START INPUT MATERIAL
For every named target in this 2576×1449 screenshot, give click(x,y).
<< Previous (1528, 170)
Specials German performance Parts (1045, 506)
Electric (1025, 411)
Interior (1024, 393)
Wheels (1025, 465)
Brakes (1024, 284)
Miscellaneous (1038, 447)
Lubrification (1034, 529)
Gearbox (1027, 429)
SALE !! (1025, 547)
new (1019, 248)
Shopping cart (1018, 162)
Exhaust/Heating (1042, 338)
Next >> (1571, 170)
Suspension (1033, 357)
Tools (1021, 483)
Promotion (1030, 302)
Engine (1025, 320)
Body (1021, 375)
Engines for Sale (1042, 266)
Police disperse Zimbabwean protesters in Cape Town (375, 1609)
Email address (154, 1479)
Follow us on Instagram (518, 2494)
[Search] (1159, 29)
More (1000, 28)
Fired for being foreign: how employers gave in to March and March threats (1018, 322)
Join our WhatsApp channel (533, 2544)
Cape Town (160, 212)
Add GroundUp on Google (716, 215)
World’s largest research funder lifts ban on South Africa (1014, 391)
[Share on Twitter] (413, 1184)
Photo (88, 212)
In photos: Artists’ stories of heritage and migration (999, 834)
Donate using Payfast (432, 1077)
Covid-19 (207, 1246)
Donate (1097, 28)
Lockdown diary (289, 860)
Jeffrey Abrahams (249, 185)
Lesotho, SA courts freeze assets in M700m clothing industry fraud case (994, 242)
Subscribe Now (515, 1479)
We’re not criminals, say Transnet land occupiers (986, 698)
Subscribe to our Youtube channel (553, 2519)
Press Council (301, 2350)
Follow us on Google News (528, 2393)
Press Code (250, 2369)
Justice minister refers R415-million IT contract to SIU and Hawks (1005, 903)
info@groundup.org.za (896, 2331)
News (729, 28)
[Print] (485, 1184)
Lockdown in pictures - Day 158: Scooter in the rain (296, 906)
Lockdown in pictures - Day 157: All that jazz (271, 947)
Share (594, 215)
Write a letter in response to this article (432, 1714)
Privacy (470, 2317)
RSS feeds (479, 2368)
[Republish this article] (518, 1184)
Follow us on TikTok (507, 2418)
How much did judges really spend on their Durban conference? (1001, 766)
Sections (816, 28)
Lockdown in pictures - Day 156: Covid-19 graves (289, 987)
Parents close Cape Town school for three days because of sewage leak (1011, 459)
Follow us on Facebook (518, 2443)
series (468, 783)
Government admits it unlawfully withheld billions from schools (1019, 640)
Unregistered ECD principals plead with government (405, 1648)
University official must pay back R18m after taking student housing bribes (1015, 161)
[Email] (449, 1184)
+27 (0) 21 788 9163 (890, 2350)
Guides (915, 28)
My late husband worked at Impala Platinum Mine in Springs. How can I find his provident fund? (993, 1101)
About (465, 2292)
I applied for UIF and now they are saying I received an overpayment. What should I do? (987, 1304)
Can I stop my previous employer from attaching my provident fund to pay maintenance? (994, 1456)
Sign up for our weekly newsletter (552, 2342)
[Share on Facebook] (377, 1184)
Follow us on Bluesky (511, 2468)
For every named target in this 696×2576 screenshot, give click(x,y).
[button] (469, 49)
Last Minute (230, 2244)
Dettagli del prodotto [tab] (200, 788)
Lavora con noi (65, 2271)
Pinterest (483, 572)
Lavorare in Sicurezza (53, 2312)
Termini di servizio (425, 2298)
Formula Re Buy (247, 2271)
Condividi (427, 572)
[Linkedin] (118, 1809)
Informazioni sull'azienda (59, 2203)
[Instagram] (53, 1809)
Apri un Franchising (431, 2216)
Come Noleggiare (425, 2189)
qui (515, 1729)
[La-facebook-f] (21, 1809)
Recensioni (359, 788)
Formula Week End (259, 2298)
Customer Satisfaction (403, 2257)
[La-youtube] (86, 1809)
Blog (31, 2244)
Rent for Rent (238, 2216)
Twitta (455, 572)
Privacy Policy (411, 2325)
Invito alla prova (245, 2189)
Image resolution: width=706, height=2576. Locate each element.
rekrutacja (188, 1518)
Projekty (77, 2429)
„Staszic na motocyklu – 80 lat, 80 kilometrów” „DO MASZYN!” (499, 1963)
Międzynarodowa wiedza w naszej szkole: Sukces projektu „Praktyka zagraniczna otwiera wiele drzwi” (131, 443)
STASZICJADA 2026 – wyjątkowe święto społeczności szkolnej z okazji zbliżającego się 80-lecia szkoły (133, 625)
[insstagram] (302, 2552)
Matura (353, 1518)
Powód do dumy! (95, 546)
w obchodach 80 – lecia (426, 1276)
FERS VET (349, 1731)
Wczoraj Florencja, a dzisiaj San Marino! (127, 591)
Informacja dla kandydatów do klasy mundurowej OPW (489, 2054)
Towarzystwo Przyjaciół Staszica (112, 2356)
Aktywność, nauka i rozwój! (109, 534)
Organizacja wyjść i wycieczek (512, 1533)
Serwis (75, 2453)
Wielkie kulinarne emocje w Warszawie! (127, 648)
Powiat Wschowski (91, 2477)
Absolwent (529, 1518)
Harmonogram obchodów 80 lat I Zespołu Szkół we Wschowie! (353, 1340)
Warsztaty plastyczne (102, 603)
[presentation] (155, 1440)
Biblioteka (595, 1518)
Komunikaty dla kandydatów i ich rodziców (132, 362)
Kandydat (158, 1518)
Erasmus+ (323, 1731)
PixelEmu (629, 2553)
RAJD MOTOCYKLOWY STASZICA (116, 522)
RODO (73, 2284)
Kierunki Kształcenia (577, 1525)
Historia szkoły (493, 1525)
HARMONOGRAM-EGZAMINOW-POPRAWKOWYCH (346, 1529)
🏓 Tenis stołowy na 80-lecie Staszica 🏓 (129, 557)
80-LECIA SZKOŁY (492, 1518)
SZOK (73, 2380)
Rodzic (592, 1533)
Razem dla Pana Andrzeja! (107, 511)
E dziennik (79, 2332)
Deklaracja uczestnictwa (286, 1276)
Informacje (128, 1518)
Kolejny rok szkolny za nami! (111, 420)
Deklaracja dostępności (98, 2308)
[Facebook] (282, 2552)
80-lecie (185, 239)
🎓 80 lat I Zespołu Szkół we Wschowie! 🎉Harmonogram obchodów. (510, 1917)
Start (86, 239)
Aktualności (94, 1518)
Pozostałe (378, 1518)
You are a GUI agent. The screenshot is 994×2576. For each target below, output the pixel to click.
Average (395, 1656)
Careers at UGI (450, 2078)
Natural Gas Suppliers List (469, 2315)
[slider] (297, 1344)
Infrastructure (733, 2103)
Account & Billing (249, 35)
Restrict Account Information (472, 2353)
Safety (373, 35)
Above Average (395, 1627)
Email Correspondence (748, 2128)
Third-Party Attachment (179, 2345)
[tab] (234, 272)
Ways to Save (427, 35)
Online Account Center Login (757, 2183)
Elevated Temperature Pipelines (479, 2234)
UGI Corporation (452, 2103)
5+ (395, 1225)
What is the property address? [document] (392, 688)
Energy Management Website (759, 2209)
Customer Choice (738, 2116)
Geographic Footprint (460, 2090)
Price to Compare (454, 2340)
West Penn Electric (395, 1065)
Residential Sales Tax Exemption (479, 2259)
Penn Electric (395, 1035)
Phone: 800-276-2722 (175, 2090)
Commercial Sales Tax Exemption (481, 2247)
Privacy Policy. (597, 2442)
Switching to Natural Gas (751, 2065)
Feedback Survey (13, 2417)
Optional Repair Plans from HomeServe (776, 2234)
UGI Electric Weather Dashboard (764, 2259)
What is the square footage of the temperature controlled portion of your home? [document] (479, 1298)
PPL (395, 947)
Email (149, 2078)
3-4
END INPUT MATERIAL
> [REQUIRED WORK]: Exactly as they appear, restate all of the entries.

> [OUTPUT]:
For every named target in this 2576×1449 screenshot, give click(x,y).
<< Previous (1528, 170)
Specials German performance Parts (1045, 506)
Electric (1025, 411)
Interior (1024, 393)
Wheels (1025, 465)
Brakes (1024, 284)
Miscellaneous (1038, 447)
Lubrification (1034, 529)
Gearbox (1027, 429)
SALE !! (1025, 547)
new (1019, 248)
Shopping cart (1018, 162)
Exhaust/Heating (1042, 338)
Next >> (1571, 170)
Suspension (1033, 357)
Tools (1021, 483)
Promotion (1030, 302)
Engine (1025, 320)
Body (1021, 375)
Engines for Sale (1042, 266)
Police disperse Zimbabwean protesters in Cape Town (375, 1609)
Email address (154, 1479)
Follow us on Instagram (518, 2494)
[Search] (1159, 29)
More (1000, 28)
Fired for being foreign: how employers gave in to March and March threats (1018, 322)
Join our WhatsApp channel (533, 2544)
Cape Town (160, 212)
Add GroundUp on Google (716, 215)
World’s largest research funder lifts ban on South Africa (1014, 391)
[Share on Twitter] (413, 1184)
Photo (88, 212)
In photos: Artists’ stories of heritage and migration (999, 834)
Donate using Payfast (432, 1077)
Covid-19 (207, 1246)
Donate (1097, 28)
Lockdown diary (289, 860)
Jeffrey Abrahams (249, 185)
Lesotho, SA courts freeze assets in M700m clothing industry fraud case (994, 242)
Subscribe Now (515, 1479)
We’re not criminals, say Transnet land occupiers (986, 698)
Subscribe to our Youtube channel (553, 2519)
Press Council (301, 2350)
Follow us on Google News (528, 2393)
Press Code (250, 2369)
Justice minister refers R415-million IT contract to SIU and Hawks (1005, 903)
info@groundup.org.za (896, 2331)
News (729, 28)
[Print] (485, 1184)
Lockdown in pictures - Day 158: Scooter in the rain (296, 906)
Lockdown in pictures - Day 157: All that jazz (271, 947)
Share (594, 215)
Write a letter in response to this article (432, 1714)
Privacy (470, 2317)
RSS feeds (479, 2368)
[Republish this article] (518, 1184)
Follow us on TikTok (507, 2418)
How much did judges really spend on their Durban conference? (1001, 766)
Sections (816, 28)
Lockdown in pictures - Day 156: Covid-19 graves (289, 987)
Parents close Cape Town school for three days because of sewage leak (1011, 459)
Follow us on Facebook (518, 2443)
series (468, 783)
Government admits it unlawfully withheld billions from schools (1019, 640)
Unregistered ECD principals plead with government (405, 1648)
University official must pay back R18m after taking student housing bribes (1015, 161)
[Email] (449, 1184)
+27 (0) 21 788 9163 (890, 2350)
Guides (915, 28)
My late husband worked at Impala Platinum Mine in Springs. How can I find his provident fund? (993, 1101)
About (465, 2292)
I applied for UIF and now they are saying I received an overpayment. What should I do? (987, 1304)
Can I stop my previous employer from attaching my provident fund to pay maintenance? (994, 1456)
Sign up for our weekly newsletter (552, 2342)
[Share on Facebook] (377, 1184)
Follow us on Bluesky (511, 2468)
For every named target in this 696×2576 screenshot, give click(x,y).
[button] (469, 49)
Last Minute (230, 2244)
Dettagli del prodotto [tab] (200, 788)
Lavora con noi (65, 2271)
Pinterest (483, 572)
Lavorare in Sicurezza (53, 2312)
Termini di servizio (425, 2298)
Formula Re Buy (247, 2271)
Condividi (427, 572)
[Linkedin] (118, 1809)
Informazioni sull'azienda (59, 2203)
[Instagram] (53, 1809)
Apri un Franchising (431, 2216)
Come Noleggiare (425, 2189)
qui (515, 1729)
[La-facebook-f] (21, 1809)
Recensioni (359, 788)
Formula Week End (259, 2298)
Customer Satisfaction (403, 2257)
[La-youtube] (86, 1809)
Blog (31, 2244)
Rent for Rent (238, 2216)
Twitta (455, 572)
Privacy Policy (411, 2325)
Invito alla prova (245, 2189)
Image resolution: width=706, height=2576. Locate each element.
rekrutacja (188, 1518)
Projekty (77, 2429)
„Staszic na motocyklu – 80 lat, 80 kilometrów” „DO MASZYN!” (499, 1963)
Międzynarodowa wiedza w naszej szkole: Sukces projektu „Praktyka zagraniczna otwiera wiele drzwi” (131, 443)
STASZICJADA 2026 – wyjątkowe święto społeczności szkolnej z okazji zbliżającego się 80-lecia szkoły (133, 625)
[insstagram] (302, 2552)
Matura (353, 1518)
Powód do dumy! (95, 546)
w obchodach 80 – lecia (426, 1276)
FERS VET (349, 1731)
Wczoraj Florencja, a dzisiaj San Marino! (127, 591)
Informacja dla kandydatów do klasy mundurowej OPW (489, 2054)
Towarzystwo Przyjaciół Staszica (112, 2356)
Aktywność, nauka i rozwój! (109, 534)
Organizacja wyjść i wycieczek (512, 1533)
Serwis (75, 2453)
Wielkie kulinarne emocje w Warszawie! (127, 648)
Powiat Wschowski (91, 2477)
Absolwent (529, 1518)
Harmonogram obchodów 80 lat I Zespołu Szkół we Wschowie! (353, 1340)
Warsztaty plastyczne (102, 603)
[presentation] (155, 1440)
Biblioteka (595, 1518)
Komunikaty dla kandydatów i ich rodziców (132, 362)
Kandydat (158, 1518)
Erasmus+ (323, 1731)
PixelEmu (629, 2553)
RAJD MOTOCYKLOWY STASZICA (116, 522)
RODO (73, 2284)
Kierunki Kształcenia (577, 1525)
Historia szkoły (493, 1525)
HARMONOGRAM-EGZAMINOW-POPRAWKOWYCH (346, 1529)
🏓 Tenis stołowy na 80-lecie Staszica 🏓 (129, 557)
80-LECIA SZKOŁY (492, 1518)
SZOK (73, 2380)
Rodzic (592, 1533)
Razem dla Pana Andrzeja! (107, 511)
E dziennik (79, 2332)
Deklaracja uczestnictwa (286, 1276)
Informacje (128, 1518)
Kolejny rok szkolny za nami! (111, 420)
Deklaracja dostępności (98, 2308)
[Facebook] (282, 2552)
80-lecie (185, 239)
🎓 80 lat I Zespołu Szkół we Wschowie! 🎉Harmonogram obchodów. (510, 1917)
Start (86, 239)
Aktualności (94, 1518)
Pozostałe (378, 1518)
You are a GUI agent. The screenshot is 994×2576. For each target below, output the pixel to click.
Average (395, 1656)
Careers at UGI (450, 2078)
Natural Gas Suppliers List (469, 2315)
[slider] (297, 1344)
Infrastructure (733, 2103)
Account & Billing (249, 35)
Restrict Account Information (472, 2353)
Safety (373, 35)
Above Average (395, 1627)
Email Correspondence (748, 2128)
Third-Party Attachment (179, 2345)
[tab] (234, 272)
Ways to Save (427, 35)
Online Account Center Login (757, 2183)
Elevated Temperature Pipelines (479, 2234)
UGI Corporation (452, 2103)
5+ (395, 1225)
What is the property address? [document] (392, 688)
Energy Management Website (759, 2209)
Customer Choice (738, 2116)
Geographic Footprint (460, 2090)
Price to Compare (454, 2340)
West Penn Electric (395, 1065)
Residential Sales Tax Exemption (479, 2259)
Penn Electric (395, 1035)
Phone: 800-276-2722 (175, 2090)
Commercial Sales Tax Exemption (481, 2247)
Privacy Policy. (597, 2442)
Switching to Natural Gas (751, 2065)
Feedback Survey (13, 2417)
Optional Repair Plans from HomeServe (776, 2234)
UGI Electric Weather Dashboard (764, 2259)
What is the square footage of the temperature controlled portion of your home? [document] (479, 1298)
PPL (395, 947)
Email (149, 2078)
3-4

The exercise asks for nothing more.